_Exercise prompt_
Quote the passage of the opinion piece below between "So—more taxes, more" and "estimation.", inclusive, word for word.

_Quoted text_
··········
The economic reductionism of
The Economist
places it firmly in the right wing of the Treason Lobby
and the magazine doesn’t even seem aware that, even by
its own standards, its arguments just don’t make any
sense.
For starters, patriots can’t say this often enough: Our
country and its people are not commodities for sale or
trade, any more than one’s family is. The nation is an
extended family, the land its home, the shape and
texture of the landscape, its weather, soil, plants and
animal life are the environment that helps form the
critical bonds that make community possible. This is
understandable to people who do not subscribe to the
fantasy of complete individual autonomy.
Perhaps the
prairies of North Texas are
"ugly" to the
munchkins glorifying the global whorehouse that
The Economist wishes to create (And, sadly, many otherwise decent
Americans have absorbed economism to such a degree that
they don’t quite get this either, including
turncoat Texas native
Michael Lind,
quoted in the Special Report on how ugly his home state
is:
Tex-mix|The state’s best and worst sides).
But their destruction is no cause for cheering. And the
notion of endless
"progress" and expansion is anti-conservative in
that it recognizes no limits, no restraints, and no
boundaries for those who are high on the crack cocaine
of globalism.
But we can all take heart—The
Economist is happy that retrograde Texans are at
least considering a black man and a
lesbian (albeit a
white one) for public office! I suppose the editors
hadn’t heard of
Lee Brown, the black Mayor of Houston from 1997 to
2004.
But what has happened to Houston over the last several
decades is another story. In the special section’s lead
piece by Christopher Lockwood (Lone
Star rising ), we read an
"urbanologist’s"
glowing report on how Houston is the city
"where the future
has already arrived".
That may be true if the future you have in mind
is something like that in
Blade Runner—with the crowded freeways more
Mad Max.
Yours truly was born and raised in the
Houston area and can remember when it was otherwise,
before the city became
"vibrant"—that is, more crowded, less Texan and
less American.
The Economist
can’t decide whether it likes the
"lean Texan
model" or not, since its
"small
government", which we have been led to believe the
magazine likes, "hasn’t invested enough" in "education"—"investment"
that would require what
The Economist
pretends not to like, that is, bigger government and
more taxes.
So—more taxes, more
"investment,"
more education, and more racial minorities and lesbians
in charge equal progress for Texas in
The Economist’s
estimation.
··········
_Data segment_

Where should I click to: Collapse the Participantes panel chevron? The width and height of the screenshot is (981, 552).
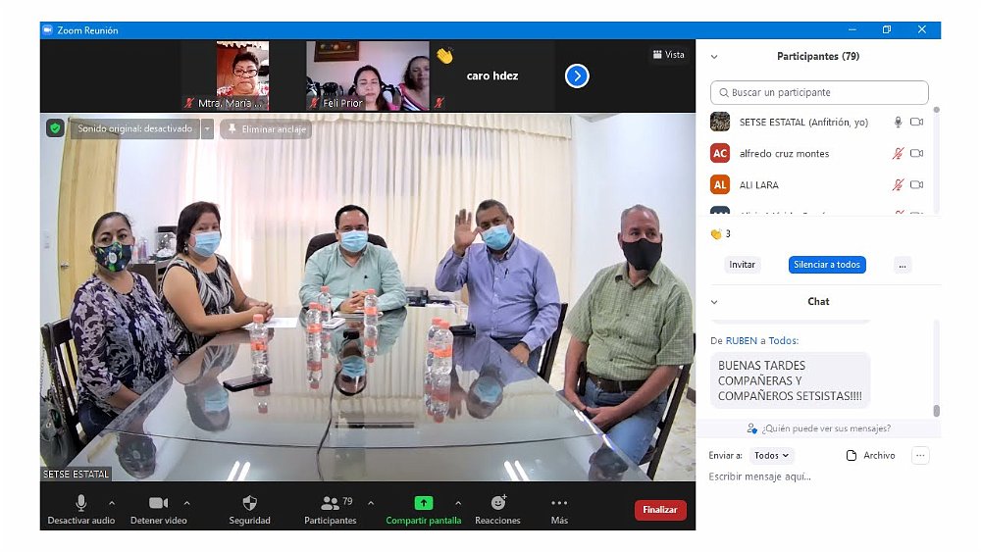point(714,57)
··········
_Exercise solution_
So—more taxes, more
"investment,"
more education, and more racial minorities and lesbians
in charge equal progress for Texas in
The Economist’s
estimation.